So again, be discerning when you buy.
My Top Recommendations for Electric, Steel String Acoustic, and Classical Guitars
I already linked articles that have a lot more buying options, so if you want a bigger list, check those out. But here are a few that I think would be good for beginners. All of these guitars are said to have good playability. That said, you can always improve the playability by setting up your guitar. Two of the easiest ways to make your guitar easier to play is adjusting the truss rod and action.

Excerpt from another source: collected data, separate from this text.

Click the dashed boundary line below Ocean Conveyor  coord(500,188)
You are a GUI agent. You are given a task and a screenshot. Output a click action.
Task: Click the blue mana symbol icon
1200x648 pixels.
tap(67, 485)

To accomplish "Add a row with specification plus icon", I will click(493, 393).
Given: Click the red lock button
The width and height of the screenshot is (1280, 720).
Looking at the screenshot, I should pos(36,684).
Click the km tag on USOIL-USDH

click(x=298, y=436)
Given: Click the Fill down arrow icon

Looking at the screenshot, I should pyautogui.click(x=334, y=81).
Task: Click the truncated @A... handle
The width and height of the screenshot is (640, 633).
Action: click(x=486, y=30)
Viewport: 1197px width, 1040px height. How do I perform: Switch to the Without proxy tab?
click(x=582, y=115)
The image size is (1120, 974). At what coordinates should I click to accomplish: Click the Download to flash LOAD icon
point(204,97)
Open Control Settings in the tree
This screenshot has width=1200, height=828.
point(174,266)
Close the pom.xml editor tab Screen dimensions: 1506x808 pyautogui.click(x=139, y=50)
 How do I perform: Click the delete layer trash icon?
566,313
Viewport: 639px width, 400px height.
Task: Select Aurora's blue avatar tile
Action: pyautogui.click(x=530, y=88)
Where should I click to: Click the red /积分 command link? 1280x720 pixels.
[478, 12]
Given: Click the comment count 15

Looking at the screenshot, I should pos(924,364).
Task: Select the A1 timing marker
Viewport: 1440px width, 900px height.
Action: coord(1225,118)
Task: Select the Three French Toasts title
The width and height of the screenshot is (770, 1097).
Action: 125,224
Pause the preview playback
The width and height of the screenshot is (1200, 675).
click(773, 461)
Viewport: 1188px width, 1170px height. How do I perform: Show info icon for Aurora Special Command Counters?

Ibanez GRX70QATKS 6 String Solid-Body Electric Guitar
If you’re more into rock and metal, the GRX70QATKS is a good starting point. Many people agree it sounds more like a $500 guitar. The neck is smooth, and the action is low, so it allows you to move up and down the neck and fret notes easily. You get a poplar body, a maple neck and pine fretboard. You get two ceramic humbucker pickups and a ceramic single coil with a 5-way pickup selector. This guitar can do smooth well, but those pickups will add more than decent grit for overdrive and distortion.
Choose from transparent violet sunburst, transparent green sunburst, transparent red sunburst, transparent blue sunburst, transparent black sunburst, or sunburst. Ibanez offers a 1-year warranty on their guitars.
Squier Affinity Starcaster
If you want a budget-friendly semi-hollow electric that sounds great, the Starcaster is a good option. The C-shaped neck is smooth and comfortable to play, the action is fairly low, so the strings are easy to press down. The body is laminated maple with a maple neck and maple fretboard. You get two humbuckers with a 3-way pickup switch and the master tone and volume knobs. This guitar distortion well, and it does clean playing well. Great versatility.
Choose from 3-color sunburst, candy apple red, or olympic white. Fender provides a -year warranty on Squier guitars.
Get the Squier Affinity Starcaster from Sweetwater.
Ibanez Artcore AF75 Hollowbody Electric Guitar
You’ll have to fork out a little more for this one, but hollowbody guitars are a bit more expensive. You can’t go wrong with AF75. While the body is big for resonance, the neck plays well. The body is linden with a nyatoh neck and laurel fretboard. You get two humbuckers with a volume and tone knob for each, and a 3-way pickup selector. This hollowbody sounds just like a hollowbody should and will last you well into your guitar career, being suitable even for guitarists who perform. Choose between transparent red sunburst or jet blue sunburst.
Get the Ibanez Artcore AF75 at Sweetwater.
Ibanez Mikro GRGM 6 String Solid-Body Electric Guitar
If you’re petite or buying for a younger guitarist, the 22.2” scale length will really help. It’s not a toy by any means, but is simply a smaller Ibanez guitar. The neck is easy to play and the smaller body is comfortable and lightweight for smaller guitarists. It has quite a balanced tone that belies the small size.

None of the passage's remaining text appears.